I was in a rather intensive Cognitive Behavior Therapy program some years ago after a very bad crash.
These are some tools/worksheets I’ve found useful in coping with life and depression in general. It’s very much aimed at finding solutions to things you can and learning to let go of things you genuinely cannot help. For instance, if the situation involves another person’s behavior, you really cannot control that. I used to think writing this stuff out was goofy and hokey. After all, I can organize things in my brain very well, thank you very much. While that is true, writing it out in an organized fashion actually does get it out of your brain and more onto paper, leaving you able to work through things with a lot less stress and feeling of being overwhelmed.

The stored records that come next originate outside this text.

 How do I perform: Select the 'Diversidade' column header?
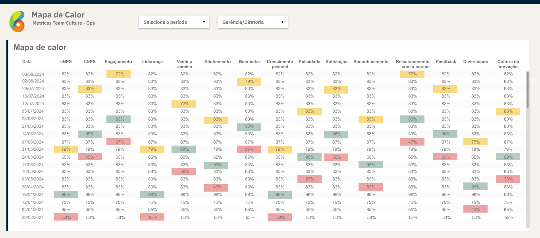tap(475, 62)
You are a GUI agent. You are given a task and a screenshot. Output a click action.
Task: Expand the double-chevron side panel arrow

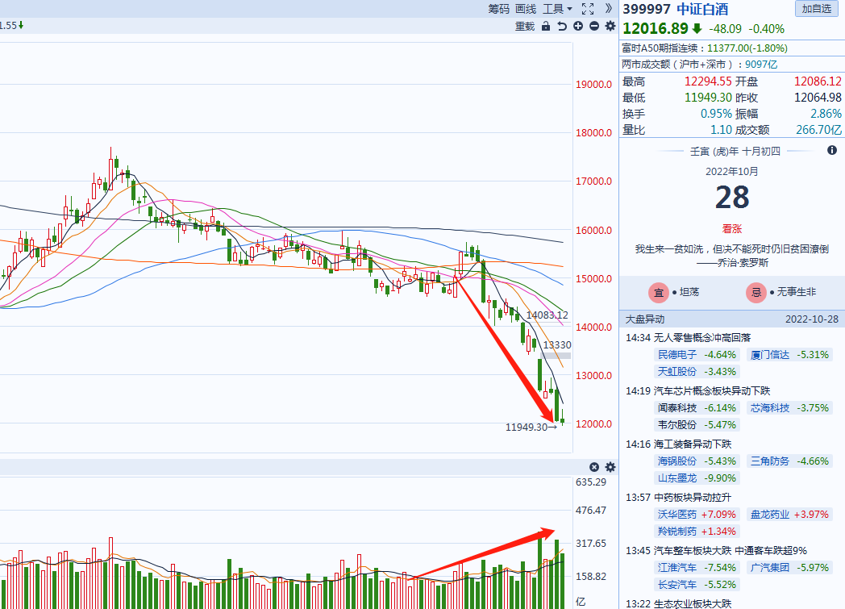[x=609, y=9]
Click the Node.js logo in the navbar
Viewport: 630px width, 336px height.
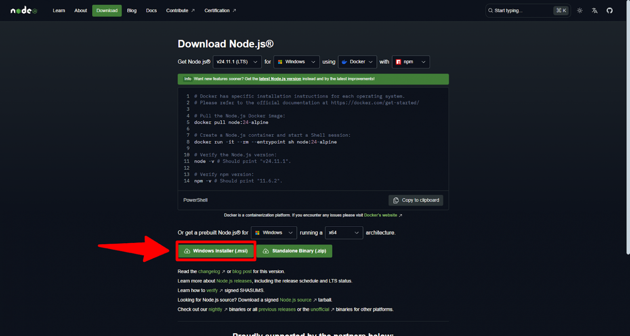[23, 10]
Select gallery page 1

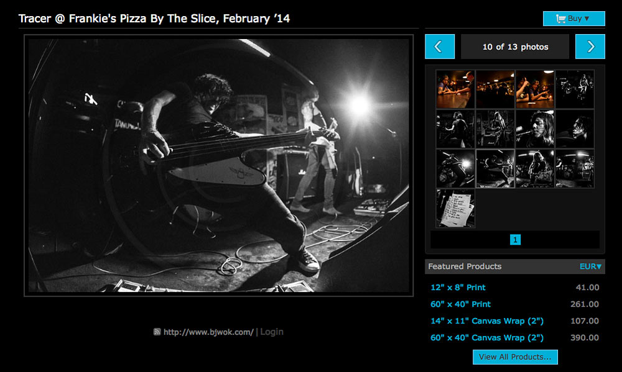(x=515, y=239)
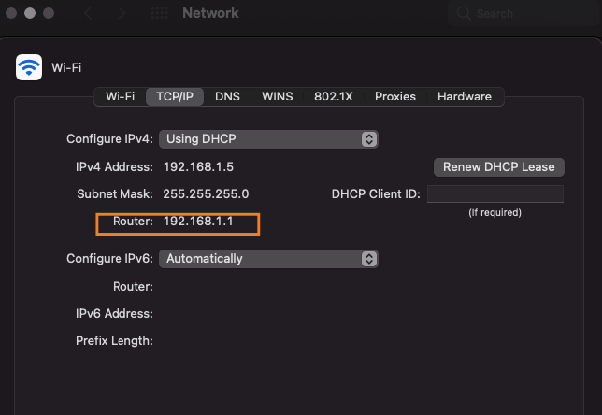Open the Hardware tab
This screenshot has width=602, height=415.
pyautogui.click(x=464, y=96)
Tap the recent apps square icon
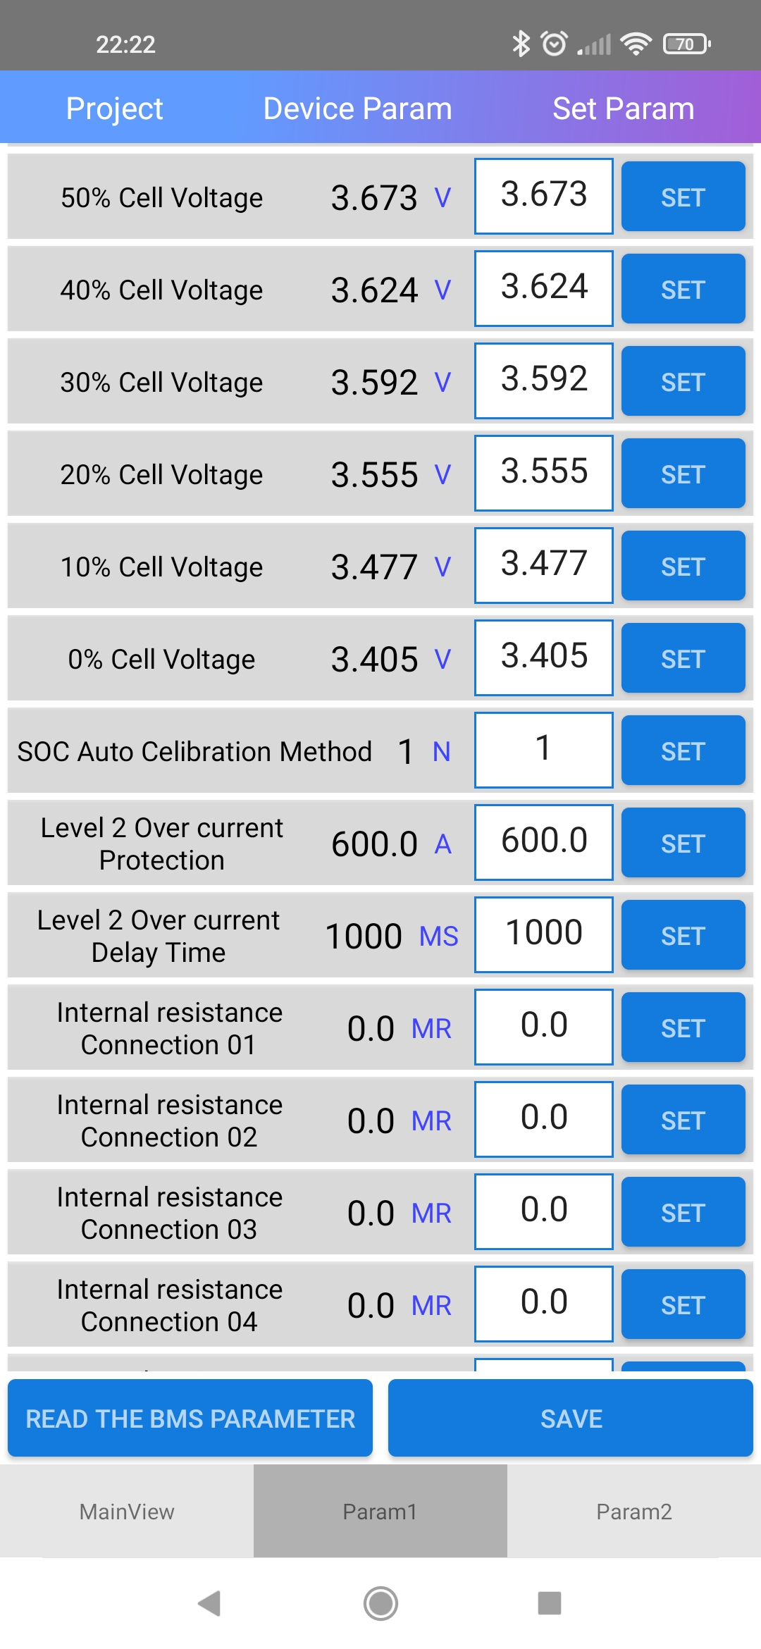Screen dimensions: 761x1649 [550, 1603]
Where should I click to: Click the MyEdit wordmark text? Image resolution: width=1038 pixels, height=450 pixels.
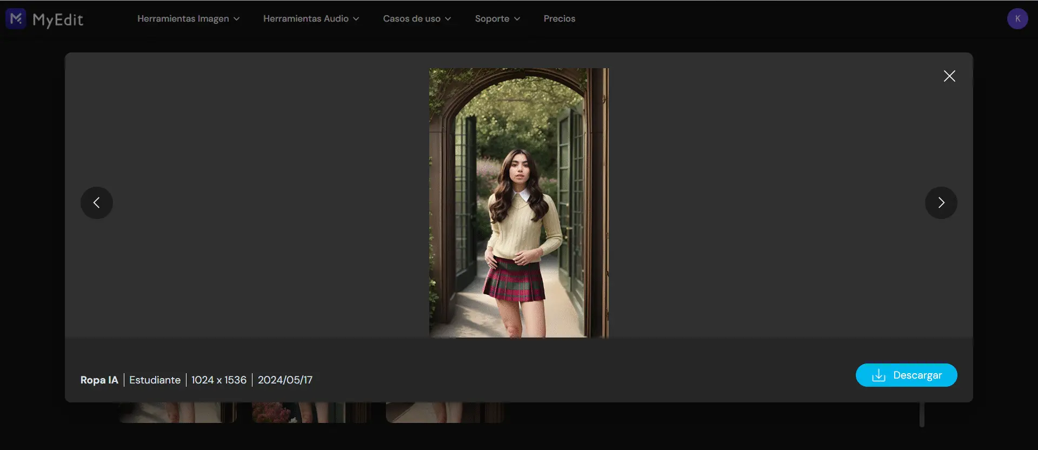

The Worry List — This tool is just a brainstorm. You list everything you’re worried about — small things, large things, goofy shit, whatever you’re worried about.

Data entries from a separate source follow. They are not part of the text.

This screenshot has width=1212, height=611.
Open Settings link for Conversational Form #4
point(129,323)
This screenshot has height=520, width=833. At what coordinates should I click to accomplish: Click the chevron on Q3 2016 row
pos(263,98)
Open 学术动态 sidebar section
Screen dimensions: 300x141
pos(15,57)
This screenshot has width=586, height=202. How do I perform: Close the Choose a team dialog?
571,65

The Worry Stopper — This builds on the worry list. It’s a grid broken into four sections: things you can control that are important to you, things you cannot control that are important to you, things you can control that are not important to you, and things you cannot control that are not important to you. At the bottom of the page is a place for you to write down how you feel about it, and any observations you have. It also helps you see clearly the things you can work on.

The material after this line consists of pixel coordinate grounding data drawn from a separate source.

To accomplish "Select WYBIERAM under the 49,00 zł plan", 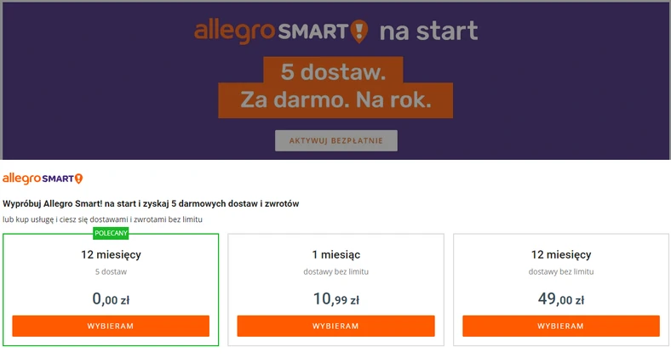I will click(x=560, y=326).
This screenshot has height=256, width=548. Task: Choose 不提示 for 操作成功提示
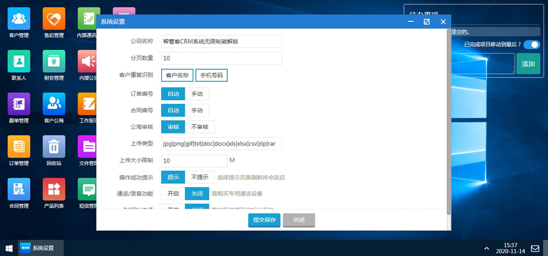click(x=199, y=177)
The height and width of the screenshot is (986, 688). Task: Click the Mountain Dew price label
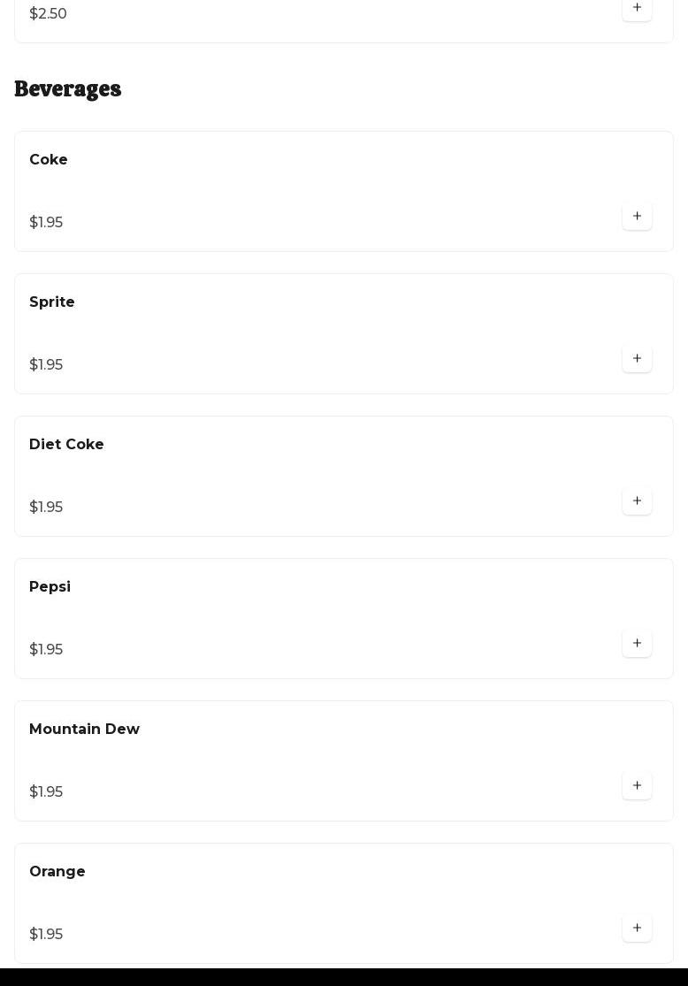coord(46,792)
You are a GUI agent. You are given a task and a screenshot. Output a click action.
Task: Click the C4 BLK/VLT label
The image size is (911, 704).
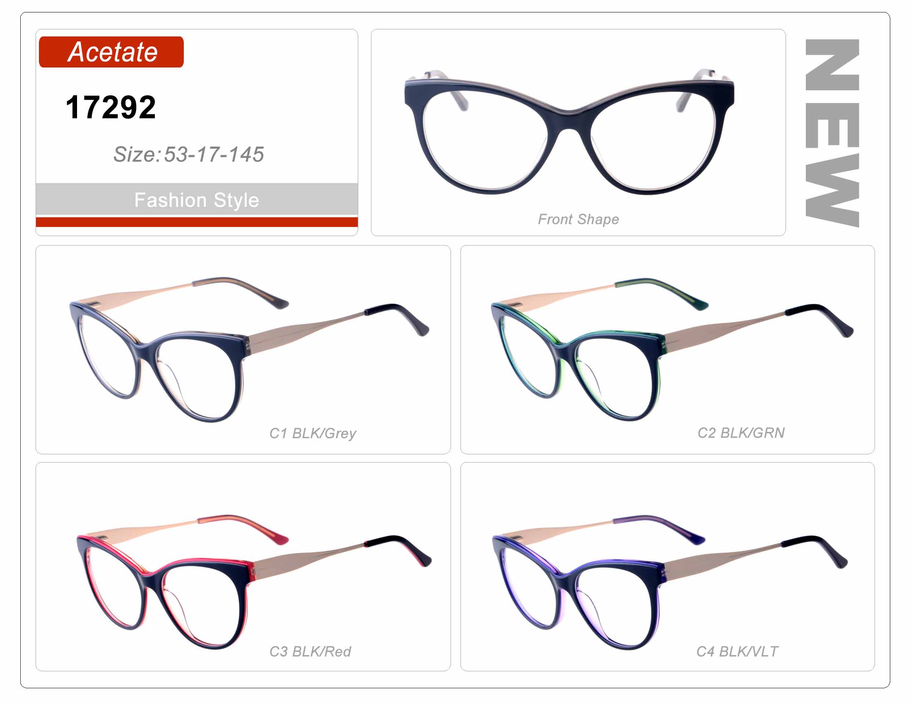[x=737, y=651]
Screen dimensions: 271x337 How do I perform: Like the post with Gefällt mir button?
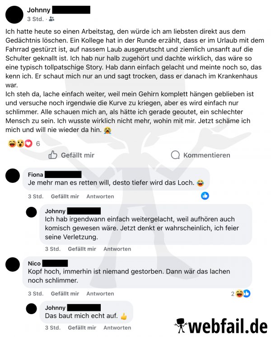pyautogui.click(x=71, y=155)
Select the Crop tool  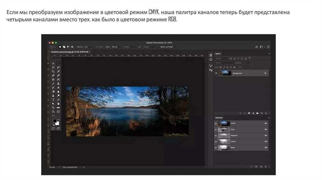click(x=53, y=71)
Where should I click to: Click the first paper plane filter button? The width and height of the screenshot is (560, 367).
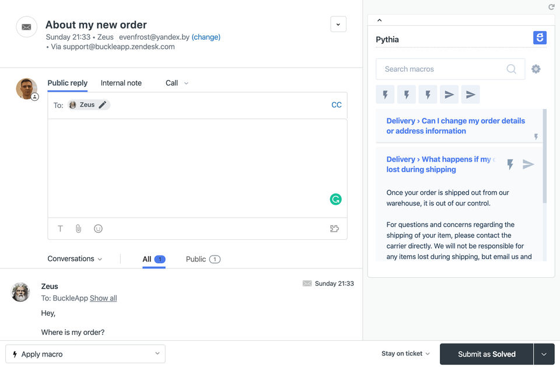[x=449, y=95]
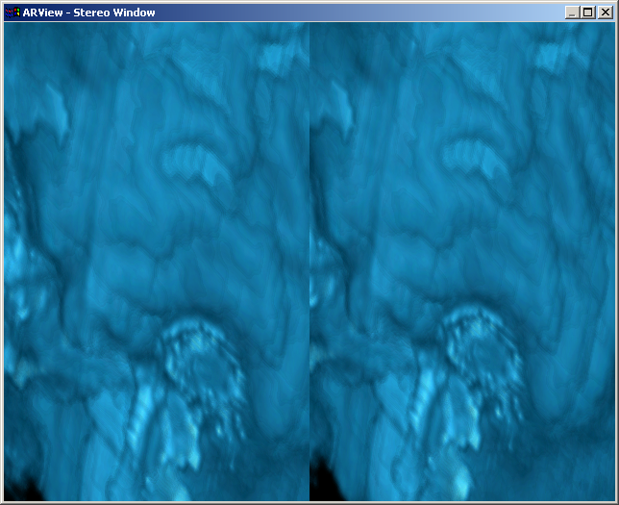Click the curved light ridge in upper right view
This screenshot has height=505, width=619.
(474, 159)
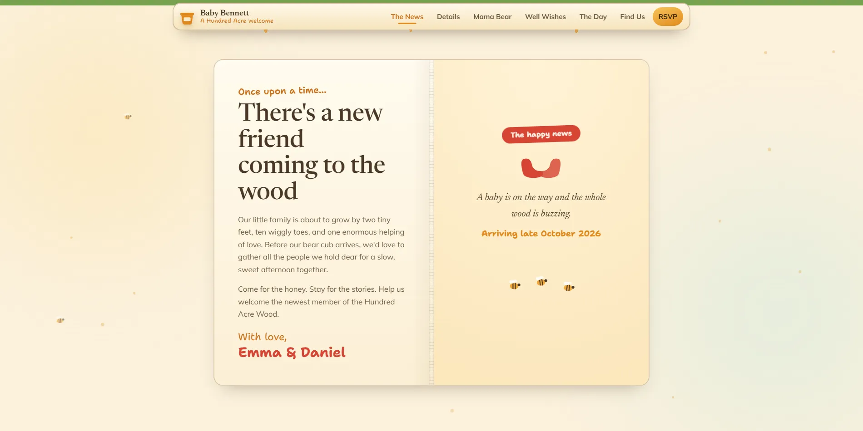Viewport: 863px width, 431px height.
Task: Click the floating bee near the page's lower left
Action: tap(60, 320)
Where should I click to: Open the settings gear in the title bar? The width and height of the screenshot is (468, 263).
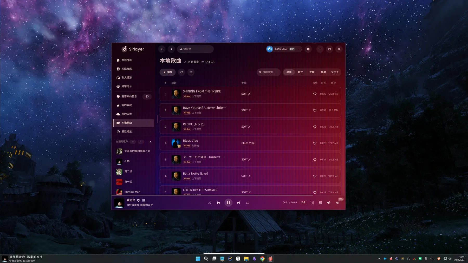[x=308, y=49]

Identifying Needs — This is a tool that lists dozens of things you might want/need more of in your life. Go through it and circle everything you need more of in your life. Then pick the three you think you need most.
Steps to Meet Your Needs — This builds on the Identifying Needs worksheet. You go through it, prioritize your needs, make a plan to meet them, and so on. I really like this tool.
The Four Column Tool — This is my favorite tool and I use it all the time. If something has made me upset, I go through and identify the situation, list everything I was thinking about it, then list my feelings in relationship to it, and see if any of it is caused by one of the Fifteen Styles of Distorted Thinking and see if I can actually turn it around into something that is not distorted. This tool has kept me from spinning out of control more than once.
For me, these tools work best if I try to do them when I am only mildly annoyed/unhappy/uncomfortable to KEEP me from spiraling. It’s a lot harder for these to work when I actually AM, though I do try to do them whenever I catch myself, even if it’s in a bad place. Again, for me, it works best when I keep up the habit if actually USING at least one of them daily, too.